JOB
Reproduce the listing below line for line, word for word, with the pictures left out.

WORKING DATA
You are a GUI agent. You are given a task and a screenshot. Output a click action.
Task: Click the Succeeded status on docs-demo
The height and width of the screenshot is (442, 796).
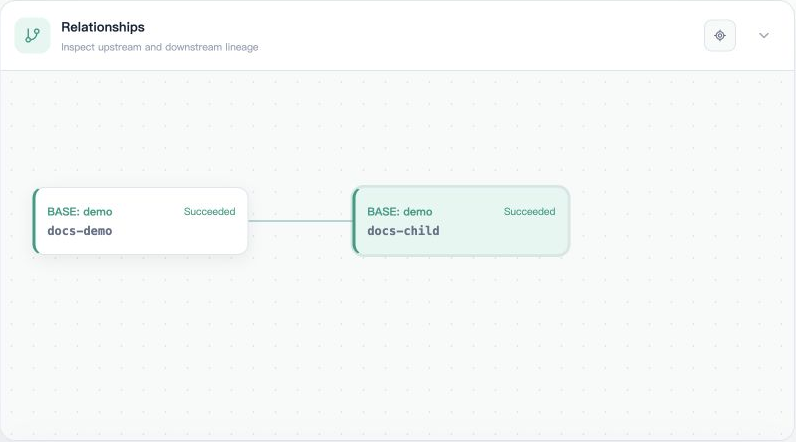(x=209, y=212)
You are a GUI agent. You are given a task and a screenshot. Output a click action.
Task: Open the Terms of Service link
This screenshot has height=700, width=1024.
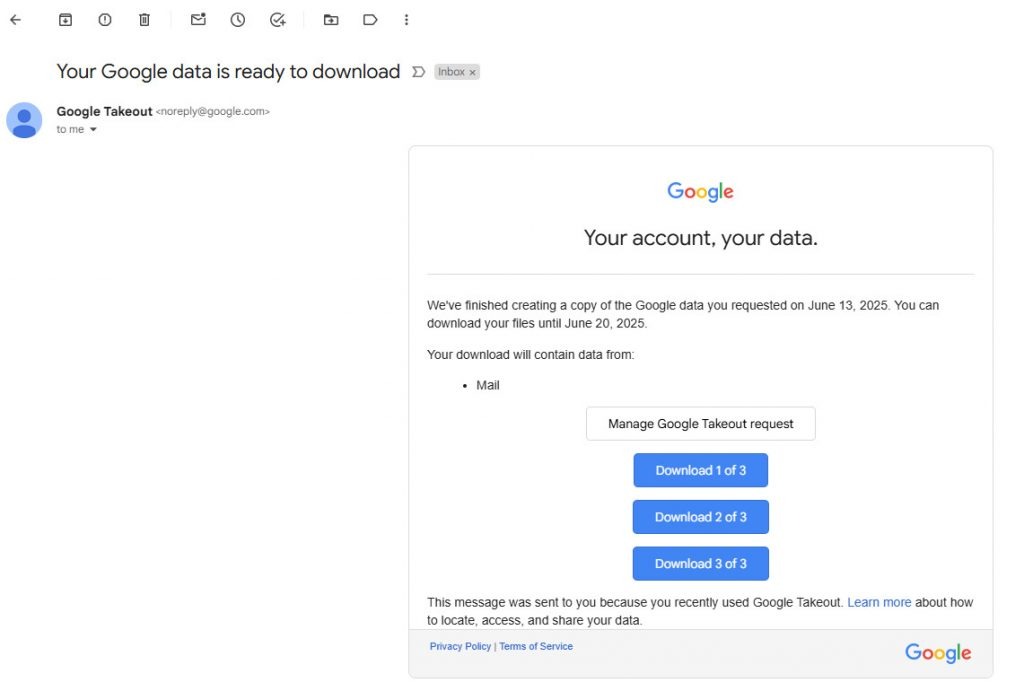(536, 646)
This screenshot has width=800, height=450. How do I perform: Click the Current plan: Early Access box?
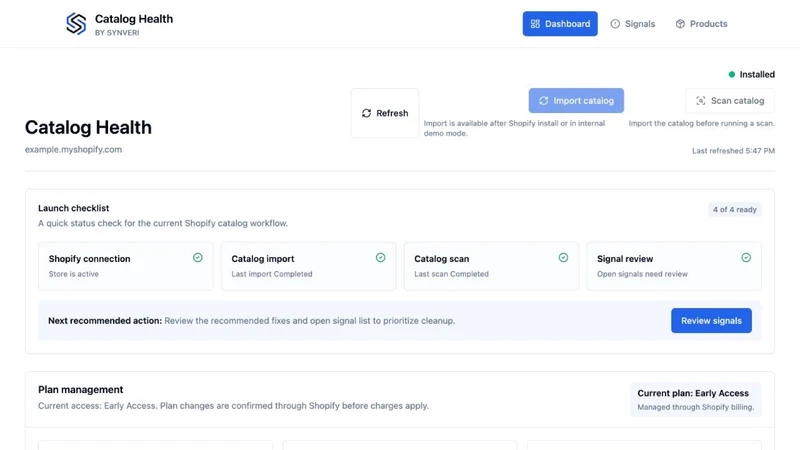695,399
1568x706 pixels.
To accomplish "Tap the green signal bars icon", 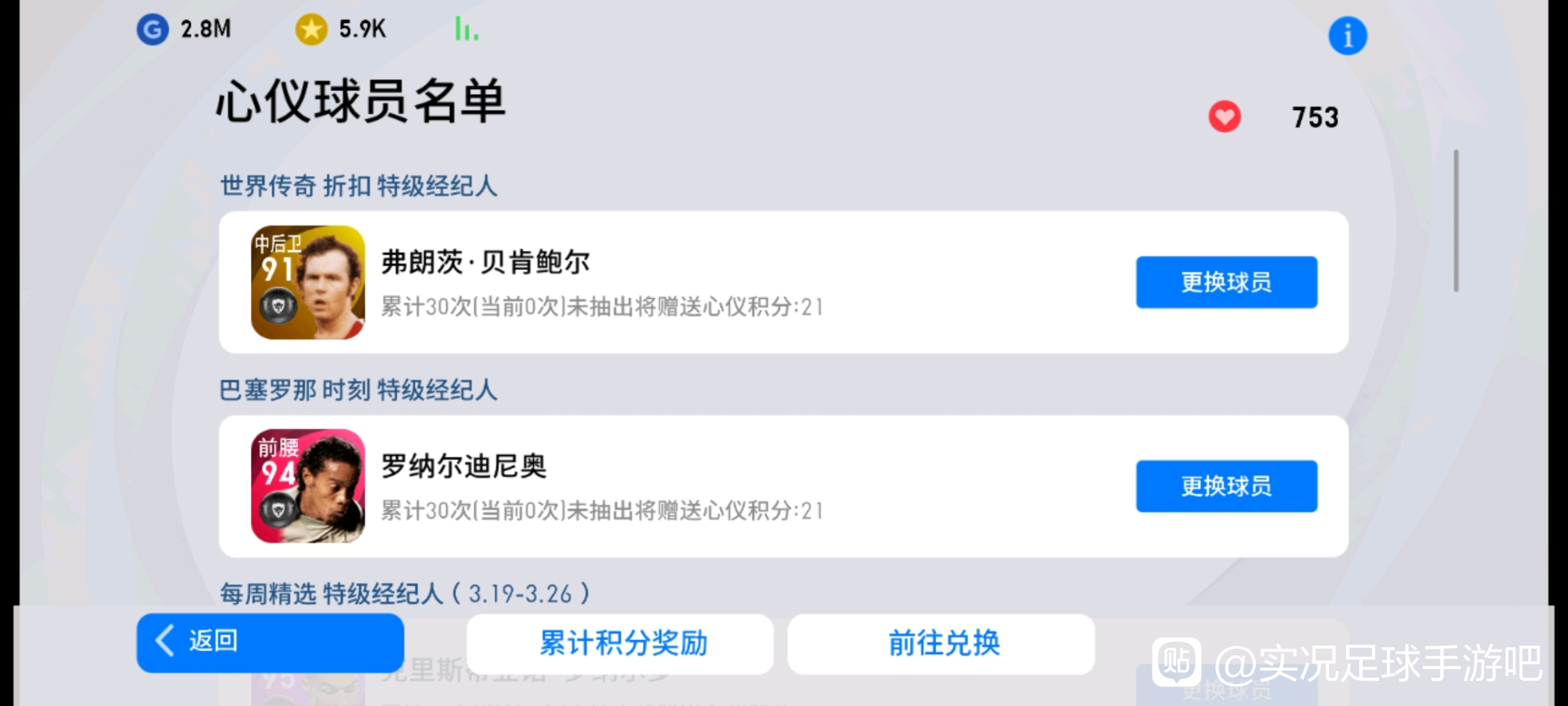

OUTPUT FOR THIS EXERCISE
You are a GUI agent. You are given a task and a screenshot. Output a click action.
Task: Click the Succeeded status on docs-demo
The height and width of the screenshot is (442, 796).
(x=209, y=212)
You are a GUI agent. You are given a task and a screenshot. Output a click action.
Task: Open the Terms of Service link
This screenshot has height=700, width=1024.
(536, 646)
This screenshot has width=800, height=450. How do I perform: Click the Current plan: Early Access box?
695,399
1568x706 pixels.
To accomplish "Tap the green signal bars icon", 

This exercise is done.